You can pass just a single item in a list as well:

In [7]:
get_uniprot_records([iso['mtor'][0]])

{'A0A8V8TQP2': 'MLGTGPAAATTAATTSSNVSVLQQFASGLKSRNEETRAKAAKELQHYVTMELREMSQEESTRFYDQLNHHIFELVSSSDANERKGGILAIASLIGVEGGNATRIGRFANYLRNLLPSNDPVVMEMASKAIGRLAMAGDTFTAEYVEFEVKRALEWLGADRNEGRRHAAVLVLRELAISVPTFFFQQVQPFFDNIFVAVWDPKQAIREGAVAALRACLILTTQREPKEMQKPQWYRHTFEEAEKGFDETLAKEKGMNRDDRIHGALLILNELVRISSMEGERLREEMEEITQQQLVHDKYCKDLMGFGTKPRHITPFTSFQAVQPQQSNALVGLLGYSSHQGLMGFGTSPSPAKSTLVESRCCRDLMEEKFDQVCQWVLKCRNSKNSLIQMTILNLLPRLAAFRPSAFTDTQYLQDTMNHVLSCVKKEKERTAAFQALGLLSVAVRSEFKVYLPRVLDIIRAALPPKDFAHKRQKAMQVDATVFTCISMLARAMGPGIQQDIKELLEPMLAVGLSPALTAVLYDLSRQIPQLKKDIQDGLLKMLSLVLMHKPLRHPGMPKGLAHQLASPGLTTLPEASDVGSITLALRTLGSFEFEDPDIRYCVLASLDERFDAHLAQAENLQALFVALNDQVFEIRELAICTVGRLSSMNPAFVMPFLRKMLIQILTELEHSGIGRIKEQSARMLGHLVSNAPRLIRPYMEPILKALILKLKDPDPDPNPGVINNVLATIGELAQVSGLEMRKWVDELFIIIMDMLQDSSLLAKRQVALWTLGQLVASTGYVVEPYRKYPTLLEVLLNFLKTEQNQGTRREAIRVLGLLGALDPYKHKVNIGMIDQSRDASAVSLSESKSSQDSSDYSTSEMLVNMGNLPLDEFYPAVSMVALMRIFRDQSLSHHHTMVVQAITFIFKSLGLKCVQFLPQVMPTFLNVIRVCDGAIREFLFQQLGMLVSFVKSHIRPYMDEIVTLMRVRILGHEHLNSEHDHSS

### Bonus: a way of mapping between different identifiers in mygene

In [40]:
def geneID1_to_geneID2(gene_list, scopes = 'symbol', fields = 'ensembl.gene', species = 'human', verbose = False, delimiter = ','):
    """ 
    Given a gene list of a particular identifier type, converts to the id specified in 'fields'.

    Tested with known genes ('TP53', 'MDM2', 'AP1S1') for:
        'symbol' -> 'ensembl.gene'
        'symbol' -> 'ensembl.transcript'
        'ensembl.transcript' -> 'symbol'
        'ensembl.gene' -> 'symbol'
    """
    # Make sure we don't query with an empty list
    if gene_list[0] == '':
        return 'NaN'

    mg = mygene.MyGeneInfo()
    
    results = mg.querymany(gene_list, 
        scopes= scopes, 
        fields= fields, 
        species=species, 
        verbose=verbose)

__WHAT YOU WILL DO__:
1 > Rewrite the notebook excerpt starting at "### Bonus: a" and ending at "specified in 'fields'.", changing "human" to "mouse".
2 > According to the notebook excerpt, which known genes were used to test the identifier conversion function?
The records are not needed for this work.

__DATA SHOWN__:
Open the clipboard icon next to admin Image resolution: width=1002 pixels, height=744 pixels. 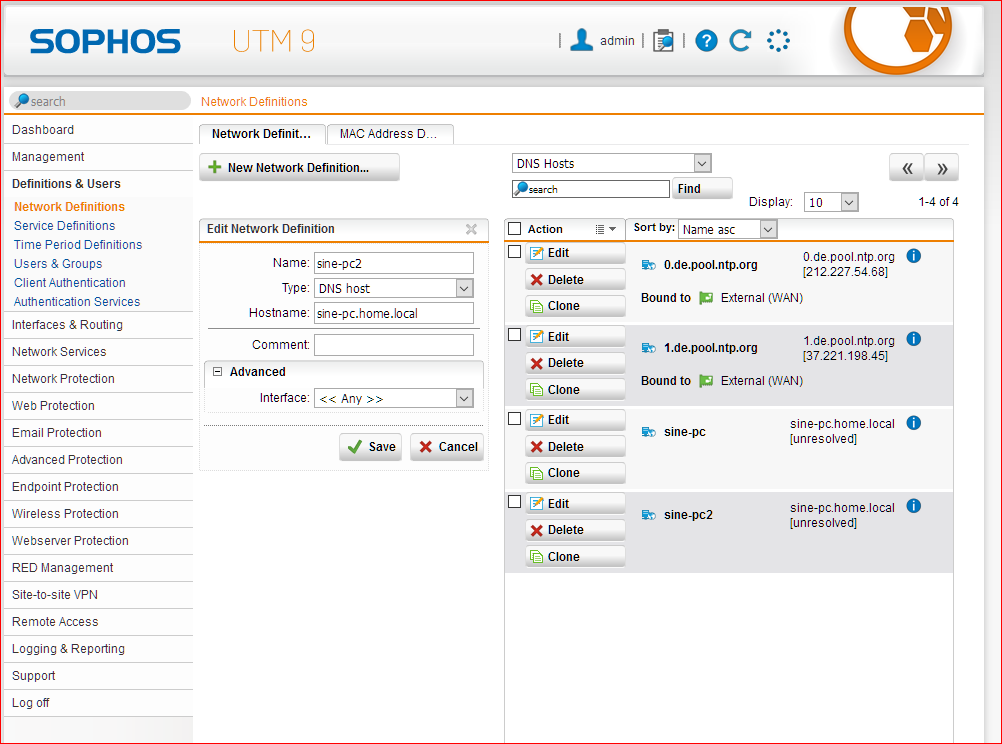tap(662, 41)
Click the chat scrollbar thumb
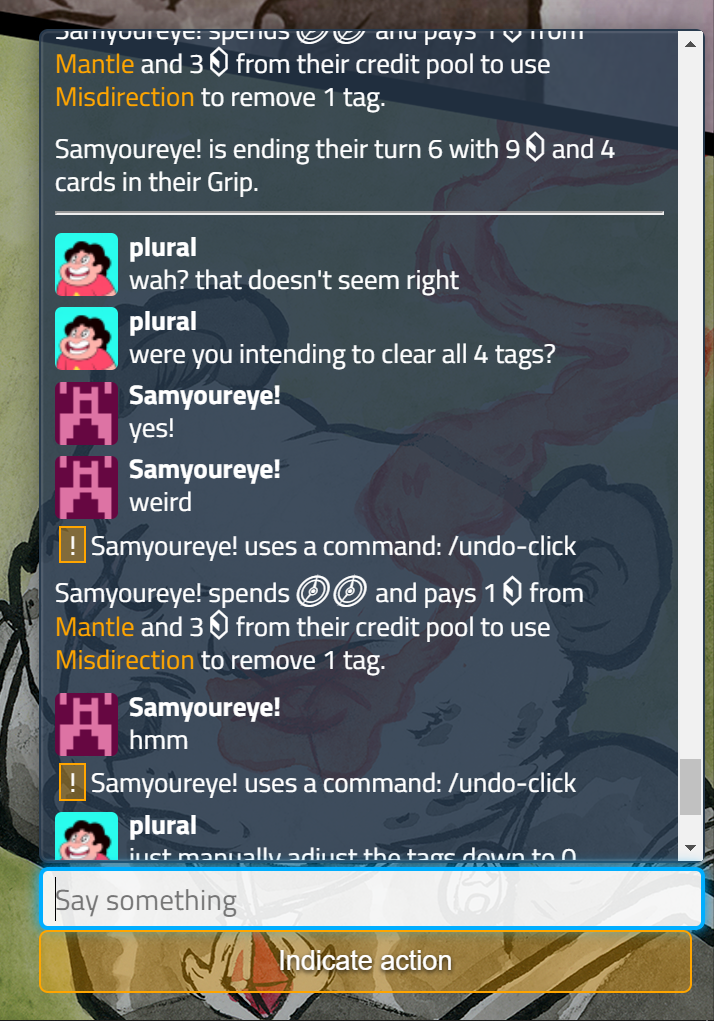 [691, 787]
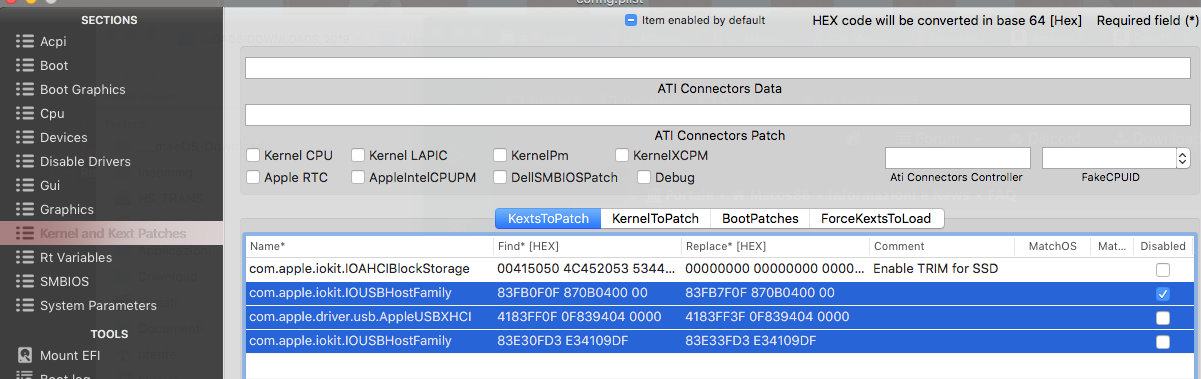Open the Acpi section icon
This screenshot has height=379, width=1201.
25,41
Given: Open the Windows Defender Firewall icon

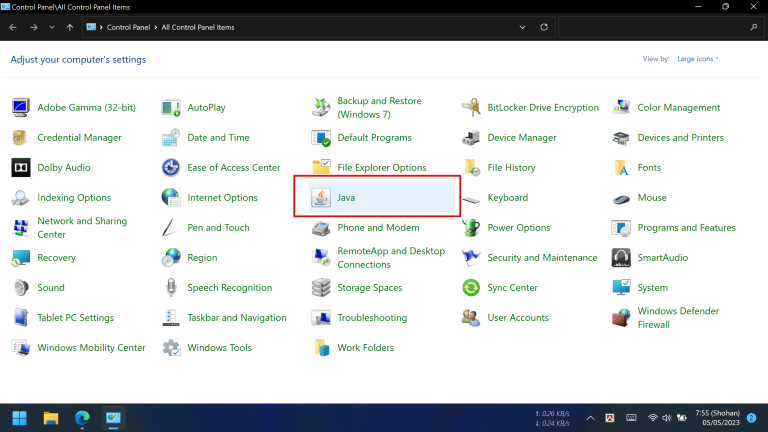Looking at the screenshot, I should pos(621,318).
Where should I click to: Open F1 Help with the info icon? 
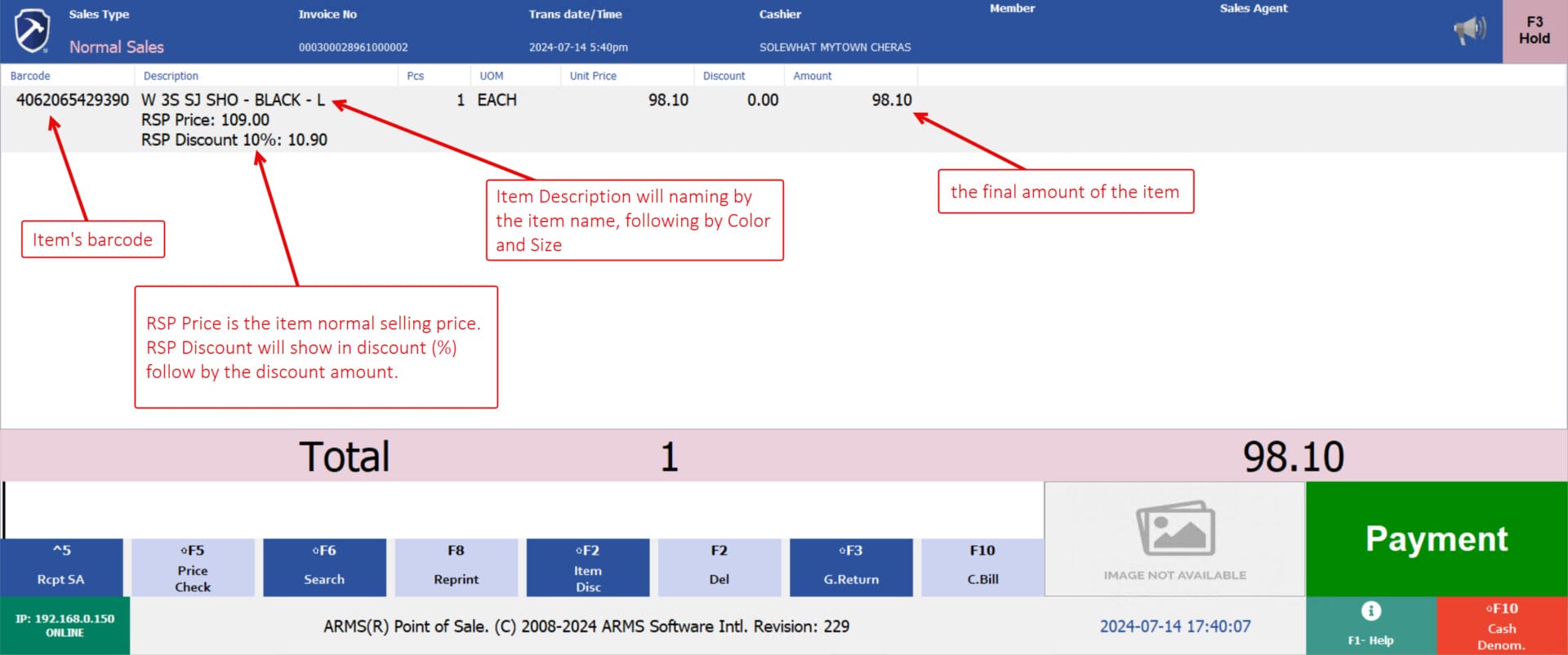(1370, 625)
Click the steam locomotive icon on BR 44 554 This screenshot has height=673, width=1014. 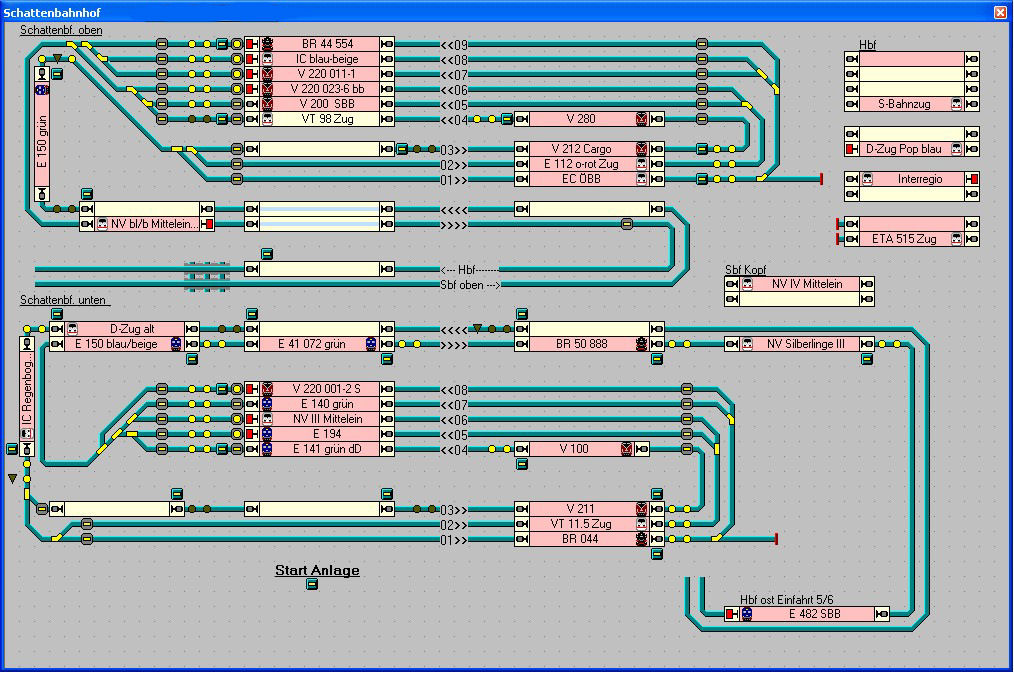click(267, 44)
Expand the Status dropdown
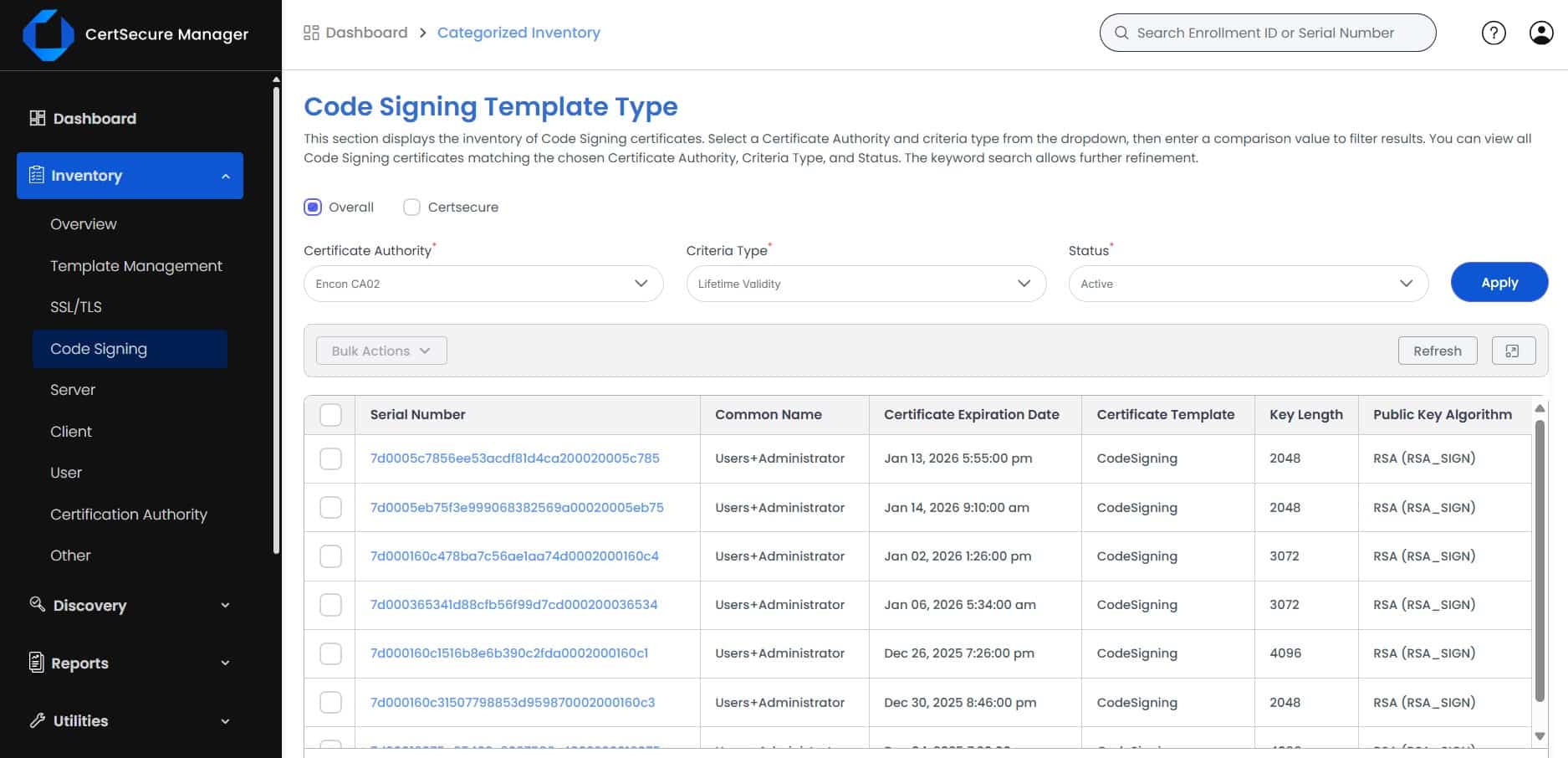The width and height of the screenshot is (1568, 758). (1247, 284)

__TASK-BY-TASK SOLUTIONS__:
1 >
### Bonus: a way of mapping between different identifiers in mygene

In [40]:
def geneID1_to_geneID2(gene_list, scopes = 'symbol', fields = 'ensembl.gene', species = 'mouse', verbose = False, delimiter = ','):
    """ 
    Given a gene list of a particular identifier type, converts to the id specified in 'fields'.

2 > TP53, MDM2, and AP1S1.